## YOUR GOAL
Write the data out again, matching every line exactly.

(Data entries)
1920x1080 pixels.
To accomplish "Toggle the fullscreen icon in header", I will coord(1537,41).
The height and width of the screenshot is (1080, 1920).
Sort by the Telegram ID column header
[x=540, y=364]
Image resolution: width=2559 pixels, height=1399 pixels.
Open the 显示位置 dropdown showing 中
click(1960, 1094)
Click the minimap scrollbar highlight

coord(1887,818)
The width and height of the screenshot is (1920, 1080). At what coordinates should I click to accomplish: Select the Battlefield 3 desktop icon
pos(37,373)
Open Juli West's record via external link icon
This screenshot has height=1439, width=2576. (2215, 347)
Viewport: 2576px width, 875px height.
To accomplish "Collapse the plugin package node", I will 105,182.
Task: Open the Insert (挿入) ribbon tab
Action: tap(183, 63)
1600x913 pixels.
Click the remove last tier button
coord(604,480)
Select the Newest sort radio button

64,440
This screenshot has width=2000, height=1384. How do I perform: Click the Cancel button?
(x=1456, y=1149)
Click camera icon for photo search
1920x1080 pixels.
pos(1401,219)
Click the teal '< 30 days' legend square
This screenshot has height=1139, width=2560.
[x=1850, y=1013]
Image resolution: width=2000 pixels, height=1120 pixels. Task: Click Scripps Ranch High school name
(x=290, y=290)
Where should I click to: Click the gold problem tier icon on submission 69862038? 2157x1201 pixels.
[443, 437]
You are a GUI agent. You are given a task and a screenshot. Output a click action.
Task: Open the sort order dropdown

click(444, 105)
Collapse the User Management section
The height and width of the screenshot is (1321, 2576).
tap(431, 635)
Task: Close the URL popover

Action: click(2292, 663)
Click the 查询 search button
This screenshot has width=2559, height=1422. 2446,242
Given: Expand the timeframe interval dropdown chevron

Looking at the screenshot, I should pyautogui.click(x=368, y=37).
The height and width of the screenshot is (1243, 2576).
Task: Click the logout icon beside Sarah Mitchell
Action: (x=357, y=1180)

## ANSWER
1920x1080 pixels.
To accomplish "Toggle the fullscreen icon in header", I will coord(1537,41).
The height and width of the screenshot is (1080, 1920).
Sort by the Telegram ID column header
[x=540, y=364]
Image resolution: width=2559 pixels, height=1399 pixels.
Open the 显示位置 dropdown showing 中
click(1960, 1094)
Click the minimap scrollbar highlight

coord(1887,818)
The width and height of the screenshot is (1920, 1080). At what coordinates should I click to accomplish: Select the Battlefield 3 desktop icon
pos(37,373)
Open Juli West's record via external link icon
This screenshot has height=1439, width=2576. (2215, 347)
Viewport: 2576px width, 875px height.
To accomplish "Collapse the plugin package node", I will 105,182.
Task: Open the Insert (挿入) ribbon tab
Action: tap(183, 63)
1600x913 pixels.
Click the remove last tier button
coord(604,480)
Select the Newest sort radio button

64,440
This screenshot has width=2000, height=1384. How do I perform: Click the Cancel button?
(x=1456, y=1149)
Click camera icon for photo search
1920x1080 pixels.
pos(1401,219)
Click the teal '< 30 days' legend square
This screenshot has height=1139, width=2560.
[x=1850, y=1013]
Image resolution: width=2000 pixels, height=1120 pixels. Task: Click Scripps Ranch High school name
(x=290, y=290)
Where should I click to: Click the gold problem tier icon on submission 69862038? 2157x1201 pixels.
[443, 437]
You are a GUI agent. You are given a task and a screenshot. Output a click action.
Task: Open the sort order dropdown

click(444, 105)
Collapse the User Management section
The height and width of the screenshot is (1321, 2576).
tap(431, 635)
Task: Close the URL popover

Action: click(2292, 663)
Click the 查询 search button
This screenshot has width=2559, height=1422. 2446,242
Given: Expand the timeframe interval dropdown chevron

Looking at the screenshot, I should pyautogui.click(x=368, y=37).
The height and width of the screenshot is (1243, 2576).
Task: Click the logout icon beside Sarah Mitchell
Action: (x=357, y=1180)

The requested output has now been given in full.